C’est dans le Livre de Job justement qu’on trouve la première révélation de la division du monde angélique consécutive au mal personnel des créatures spirituelles. C’est une révolution copernicienne par rapport aux textes sacrés des religions traditionnelles. Pour elles, les êtres spirituels étaient automatiquement divins, le fait de ne pas avoir de corps, ou du moins de corps corruptibles, leur conférait, en effet, une pureté immatérielle plus ou moins identifiée avec une sainteté, ou du moins une impunité, morale. Or, ce sujet constitue un des exemples de la purification qu’opère la Révélation biblique dans les perceptions religieuses des traditions. « Les cieux eux-même ne sont pas forcément purs », déclare le Livre de Job. Il distingue nettement la sainteté de l’immatérialité, et le péché spirituel apparaît même comme une impureté bien plus grande que tout péché corporel. L’ouvrage est écrit à l’époque post-exilique ; on y discerne en particulier des emprunts à la religion mazdéenne de la Perse (Iran ancien). Pour cette religion issue de Zarathoustra (lequel n’a rien à voir avec le personnage imaginé par Nietzsche) l’opposition du pur et de l’impur, du bien et du mal, avait assez vite été comprise de manière dualiste comme l’opposition du matériel et du spirituel.
Or, dans le Livre de Job, la pureté et l’impureté se situent proprement au niveau du cœur, du choix libre des créatures spirituelles vis à vis de Dieu ; et, si cela est vrai pour les hommes, cela l’est a fortiori pour les anges. Il n’y a donc pas de dichotomie, dans l’Écriture, entre un ciel des esprits qui serait établi dans la pureté (parce qu’immatériel) et un cosmos matériel qui devrait être purifié. Si les anges sont saints, c’est parce qu’ils sont eux-mêmes gratuitement élevés par Dieu jusqu’à partager sa vie divine ; c’est donc par grâce qu’ils sont saints, et la grâce a œuvré dans leur esprit comme elle œuvre dans notre cœur [1]. Cela montre encore une fois que nous constituons les uns avec les autres l’unique famille de Dieu.
Ainsi, l’ange apporte comme un resplendissement de la gloire de Dieu, gloire dans laquelle il est entré par grâce, en vertu d’une miséricorde voulue gratuitement par Dieu dans la providence de son dessein créateur.
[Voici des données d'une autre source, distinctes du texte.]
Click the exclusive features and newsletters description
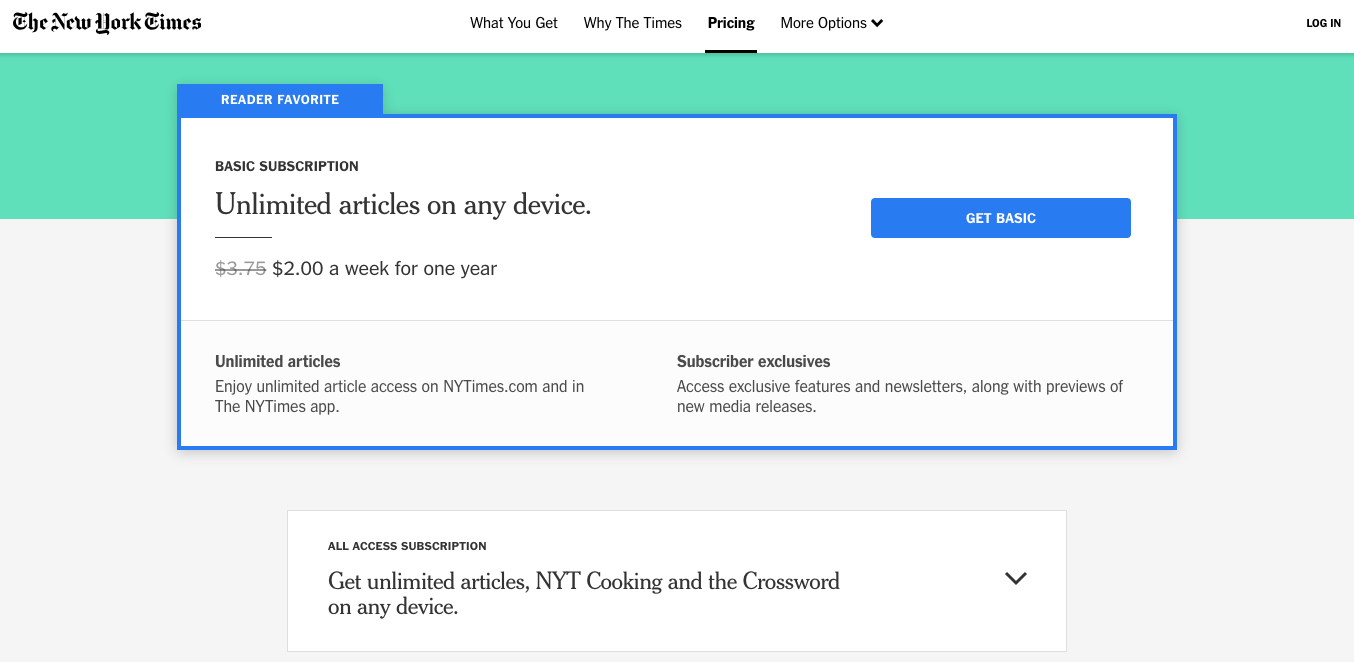Screen dimensions: 1354x662 (900, 396)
En effet, la grâce n’est pas seulement grâce de rédemption (il n’y a pas eu de rédemption pour les anges), elle est d’abord grâce de divinisation. Celle-ci les a fait passer de leur condition de créature à la communion avec la vie de la Trinité. Les bons anges ont répondu à la grâce ; ils ont fait l’expérience du passage de la connaissance naturelle de Dieu dans ses attributs essentiels à la connaissance surnaturelle de Celui-ci dans sa vie trinitaire. Ils sont entrés par la foi, l’espérance et ultimement la charité dans la communion du Père, dans le Fils par l’Esprit. Ce passage, l’ange peut en mesurer le caractère décisif certainement encore plus que nous ; étant beaucoup plus près de Dieu, il peut concevoir beaucoup mieux que nous l’immense grâce qui lui est faite, et par là même être d’autant plus tenté de la refuser par orgueil. […]
La Sainte Écriture nous présente toujours le péché de l’ange et l’adoption de l’homme comme imbriqués l’un dans l’autre. Il n’y a pas une aventure angélique qui serait une préface de l’histoire, puis une aventure humaine qui en serait la conclusion. C’est une unique histoire sainte. L’aventure spirituelle des anges et celle des hommes sont inextricablement liées, pour notre joie et pour notre tristesse ; en fait, c’est la même aventure ; ensemble, anges et hommes, nous avons péchés. En conséquence, c’est dans le salut du Christ que nous, les hommes, sommes réintégrés dans la famille des premiers-nés, c’est-à-dire des anges qui ont accepté à l’origine le dessein bienveillant de Dieu sur sa création.
[1] Écho de la sainteté angélique dans le Nouveau Testament : Mc 8, 38 ; Lc 9, 26 ; Ac 10, 22 ; Jn 14 ; Ap 14, 10.